*RECORDS SUPPLIED*:
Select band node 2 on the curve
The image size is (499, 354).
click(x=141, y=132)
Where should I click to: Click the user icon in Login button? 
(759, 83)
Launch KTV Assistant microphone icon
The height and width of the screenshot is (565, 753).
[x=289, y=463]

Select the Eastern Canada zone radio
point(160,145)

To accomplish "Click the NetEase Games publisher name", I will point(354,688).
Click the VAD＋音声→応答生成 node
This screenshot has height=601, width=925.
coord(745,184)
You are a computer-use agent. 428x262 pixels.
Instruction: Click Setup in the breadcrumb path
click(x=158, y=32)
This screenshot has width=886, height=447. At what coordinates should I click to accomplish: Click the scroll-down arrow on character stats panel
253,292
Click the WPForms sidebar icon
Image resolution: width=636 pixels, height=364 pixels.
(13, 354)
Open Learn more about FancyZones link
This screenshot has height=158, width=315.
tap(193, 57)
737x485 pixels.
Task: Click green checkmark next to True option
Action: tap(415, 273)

*TASK TO CARRY OUT*: Copy all of the records verbatim, line for line, with nothing altered.

*REPLY TO THE TASK*:
Select band node 2 on the curve
The image size is (499, 354).
click(x=141, y=132)
Where should I click to: Click the user icon in Login button? 
(759, 83)
Launch KTV Assistant microphone icon
The height and width of the screenshot is (565, 753).
[x=289, y=463]

Select the Eastern Canada zone radio
point(160,145)

To accomplish "Click the NetEase Games publisher name", I will point(354,688).
Click the VAD＋音声→応答生成 node
This screenshot has height=601, width=925.
coord(745,184)
You are a computer-use agent. 428x262 pixels.
Instruction: Click Setup in the breadcrumb path
click(x=158, y=32)
This screenshot has width=886, height=447. At what coordinates should I click to accomplish: Click the scroll-down arrow on character stats panel
253,292
Click the WPForms sidebar icon
Image resolution: width=636 pixels, height=364 pixels.
(13, 354)
Open Learn more about FancyZones link
This screenshot has height=158, width=315.
tap(193, 57)
737x485 pixels.
Task: Click green checkmark next to True option
Action: tap(415, 273)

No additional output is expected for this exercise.